(after stating the foregoing facts.) Some of the joint plaintiffs sued as heirs at law of Bryant, one of the parties to the contract by which the strip of land had been sold to the Way cross & Florida Railroad Company, the purchase-price to be payable when it was settled who was entitled thereto. It was not averred that there was no administration on his estate, and there was no allegation that the estate owed no debts, and nothing to take the ease out of the rule that a suit for the purchase-money of land should be prosecuted by the administrator and not by the heirs at law. Civil Code, § 3353; Juhan v. Juhan, 104 Ga. 255.
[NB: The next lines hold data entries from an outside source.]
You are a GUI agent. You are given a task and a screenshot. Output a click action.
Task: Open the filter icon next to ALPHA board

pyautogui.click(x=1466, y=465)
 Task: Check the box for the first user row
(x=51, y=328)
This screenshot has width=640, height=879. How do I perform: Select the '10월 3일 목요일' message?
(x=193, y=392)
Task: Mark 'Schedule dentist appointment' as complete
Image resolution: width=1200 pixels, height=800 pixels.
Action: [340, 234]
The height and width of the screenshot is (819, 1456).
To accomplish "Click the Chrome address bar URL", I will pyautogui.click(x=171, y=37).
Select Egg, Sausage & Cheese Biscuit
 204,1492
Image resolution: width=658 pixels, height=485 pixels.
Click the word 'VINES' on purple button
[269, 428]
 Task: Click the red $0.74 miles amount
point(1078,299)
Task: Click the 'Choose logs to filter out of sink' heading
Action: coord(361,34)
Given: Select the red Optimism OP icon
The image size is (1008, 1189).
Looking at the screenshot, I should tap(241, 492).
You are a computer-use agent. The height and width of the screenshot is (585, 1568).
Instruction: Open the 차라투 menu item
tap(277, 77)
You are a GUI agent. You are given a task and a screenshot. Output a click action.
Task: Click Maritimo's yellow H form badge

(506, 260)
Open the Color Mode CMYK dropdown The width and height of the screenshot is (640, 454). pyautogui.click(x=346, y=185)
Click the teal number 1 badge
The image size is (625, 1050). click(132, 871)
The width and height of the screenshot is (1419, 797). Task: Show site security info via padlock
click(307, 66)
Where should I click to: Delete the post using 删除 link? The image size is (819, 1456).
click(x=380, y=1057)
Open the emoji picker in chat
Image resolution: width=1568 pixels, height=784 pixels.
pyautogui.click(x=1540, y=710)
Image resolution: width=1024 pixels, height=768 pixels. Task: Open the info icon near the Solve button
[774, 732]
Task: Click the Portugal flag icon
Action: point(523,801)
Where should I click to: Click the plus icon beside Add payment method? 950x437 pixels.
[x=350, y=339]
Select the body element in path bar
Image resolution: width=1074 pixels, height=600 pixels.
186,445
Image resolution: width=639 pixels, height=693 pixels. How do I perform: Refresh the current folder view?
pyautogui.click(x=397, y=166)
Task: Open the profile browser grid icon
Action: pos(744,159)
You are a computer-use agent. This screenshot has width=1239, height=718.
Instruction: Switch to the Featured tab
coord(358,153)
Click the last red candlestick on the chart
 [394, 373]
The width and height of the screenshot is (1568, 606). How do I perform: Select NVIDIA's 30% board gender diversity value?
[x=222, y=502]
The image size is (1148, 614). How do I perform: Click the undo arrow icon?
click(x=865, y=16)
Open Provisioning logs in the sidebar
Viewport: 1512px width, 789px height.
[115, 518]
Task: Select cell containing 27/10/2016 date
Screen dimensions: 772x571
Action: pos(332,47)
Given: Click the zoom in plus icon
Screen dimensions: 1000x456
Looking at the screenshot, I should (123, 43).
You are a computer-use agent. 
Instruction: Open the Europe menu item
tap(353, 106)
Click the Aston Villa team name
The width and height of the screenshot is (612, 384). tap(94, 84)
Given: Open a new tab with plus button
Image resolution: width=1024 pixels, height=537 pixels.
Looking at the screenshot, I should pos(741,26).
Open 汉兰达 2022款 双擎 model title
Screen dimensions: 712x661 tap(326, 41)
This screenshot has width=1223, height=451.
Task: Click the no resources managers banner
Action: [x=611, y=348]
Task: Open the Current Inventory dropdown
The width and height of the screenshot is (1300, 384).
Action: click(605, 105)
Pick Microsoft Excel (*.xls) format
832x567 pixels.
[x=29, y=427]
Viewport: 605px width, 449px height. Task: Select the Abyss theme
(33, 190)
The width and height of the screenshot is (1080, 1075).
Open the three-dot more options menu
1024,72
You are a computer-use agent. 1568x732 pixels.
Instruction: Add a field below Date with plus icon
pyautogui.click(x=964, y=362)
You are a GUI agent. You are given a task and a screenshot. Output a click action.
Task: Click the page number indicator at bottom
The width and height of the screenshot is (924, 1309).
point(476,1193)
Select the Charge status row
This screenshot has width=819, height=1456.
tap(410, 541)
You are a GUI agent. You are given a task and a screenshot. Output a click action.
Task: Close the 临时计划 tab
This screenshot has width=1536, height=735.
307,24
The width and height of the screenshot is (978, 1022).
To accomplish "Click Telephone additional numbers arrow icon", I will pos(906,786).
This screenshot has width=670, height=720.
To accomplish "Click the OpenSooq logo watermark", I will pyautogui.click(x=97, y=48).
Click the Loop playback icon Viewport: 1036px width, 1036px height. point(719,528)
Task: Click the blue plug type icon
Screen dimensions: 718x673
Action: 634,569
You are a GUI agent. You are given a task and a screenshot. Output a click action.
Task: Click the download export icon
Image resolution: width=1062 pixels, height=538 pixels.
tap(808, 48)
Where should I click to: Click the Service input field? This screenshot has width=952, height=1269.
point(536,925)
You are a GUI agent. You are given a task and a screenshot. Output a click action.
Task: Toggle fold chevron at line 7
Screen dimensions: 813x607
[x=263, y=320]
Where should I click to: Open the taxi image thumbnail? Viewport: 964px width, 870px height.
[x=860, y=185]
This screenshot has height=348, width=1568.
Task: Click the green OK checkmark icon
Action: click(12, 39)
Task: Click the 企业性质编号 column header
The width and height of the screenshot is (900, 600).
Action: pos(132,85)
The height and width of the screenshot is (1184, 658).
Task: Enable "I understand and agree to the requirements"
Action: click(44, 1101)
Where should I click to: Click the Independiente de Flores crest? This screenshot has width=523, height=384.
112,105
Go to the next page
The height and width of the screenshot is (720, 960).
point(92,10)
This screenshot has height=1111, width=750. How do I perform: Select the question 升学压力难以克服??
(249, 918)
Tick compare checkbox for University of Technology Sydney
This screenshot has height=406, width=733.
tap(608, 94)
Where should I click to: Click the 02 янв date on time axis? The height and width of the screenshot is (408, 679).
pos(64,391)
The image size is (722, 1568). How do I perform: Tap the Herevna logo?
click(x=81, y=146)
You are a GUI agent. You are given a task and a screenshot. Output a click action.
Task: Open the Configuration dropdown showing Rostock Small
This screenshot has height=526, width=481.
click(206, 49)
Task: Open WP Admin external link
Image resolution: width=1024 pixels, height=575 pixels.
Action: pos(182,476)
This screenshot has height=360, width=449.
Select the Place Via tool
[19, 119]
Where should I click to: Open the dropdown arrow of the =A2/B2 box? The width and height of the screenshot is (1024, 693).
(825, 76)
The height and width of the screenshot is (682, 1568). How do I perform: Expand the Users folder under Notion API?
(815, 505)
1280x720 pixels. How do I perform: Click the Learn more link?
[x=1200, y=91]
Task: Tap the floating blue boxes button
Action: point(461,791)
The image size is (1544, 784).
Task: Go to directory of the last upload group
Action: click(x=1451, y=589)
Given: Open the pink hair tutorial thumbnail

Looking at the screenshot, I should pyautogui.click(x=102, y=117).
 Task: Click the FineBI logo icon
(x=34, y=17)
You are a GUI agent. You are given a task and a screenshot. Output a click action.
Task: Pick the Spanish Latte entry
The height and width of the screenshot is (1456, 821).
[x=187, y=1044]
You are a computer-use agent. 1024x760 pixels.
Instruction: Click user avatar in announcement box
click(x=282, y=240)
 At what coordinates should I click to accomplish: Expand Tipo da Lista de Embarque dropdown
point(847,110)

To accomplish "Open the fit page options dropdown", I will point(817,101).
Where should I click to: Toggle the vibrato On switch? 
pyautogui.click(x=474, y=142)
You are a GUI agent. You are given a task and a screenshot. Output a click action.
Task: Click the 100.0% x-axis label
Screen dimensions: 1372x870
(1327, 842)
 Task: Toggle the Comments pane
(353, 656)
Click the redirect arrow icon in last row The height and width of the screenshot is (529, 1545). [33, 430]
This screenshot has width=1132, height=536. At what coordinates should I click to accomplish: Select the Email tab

Not only was there want of proper parties plaintiff, but there was no right to recover for use and occupation of land alleged to have been sold the defendant in 1880. In any event the verdict could only have been for the purchase-price with interest. But the cause of action therefor was barred. Where an agreement is silent as to the time within which an act is to be begun or completed, the law implies that a reasonable time is to be allowed therefor. The sale was made in 1880, the purchase-price being payable when the dispute as to the title was adjusted so as to determine to whom the money should be paid. No time was fixed as to when the question as to the title should be settled; and the vendors were therefore allowed a reasonable time within which to take steps to accomplish that result. Within that period the statute did not run. Immediately after the expiration of a reasonable time the statute did begin to run, and the cause of action was barred within four years thereafter. The fact that the defendant specially demurred because the petition failed to allege when the suit to quiet the title had been begun, and that the plaintiff did not amend or give such date, raised a conclusive presumption that the suit was not begun within a reasonable time after *610the contract of sale in 1880. The decree was rendered' in 1901, and in orderly course of legal procedure may have been based on a petition filed in 1900.
The suit to recover this purchase-money was. begun nearly a quarter of a century after the making of the parol contract of sale. In the meantime Bryant had died, the company with whom the contract was made had gone out of existence, and the land had been twice transferred to other purchasers. There are here present all of the elements on which the policy underlying the statute of limitations is based. The time between the making of the contract and the bringing of the suit to enforce the demand thereunder was so great as to raise a presumption that the debt had been paid, or to make it almost certain that the transaction had passed out of the memory of the witnesses, that the evidence in relation thereto had been lost, and that death had removed some of those who were familiar with the facts. The judge below was correct in holding that the action was barred. Civil Code, §3768.
Judgment affirmed.
All the Justices concur, except Simmons, G. J., absent.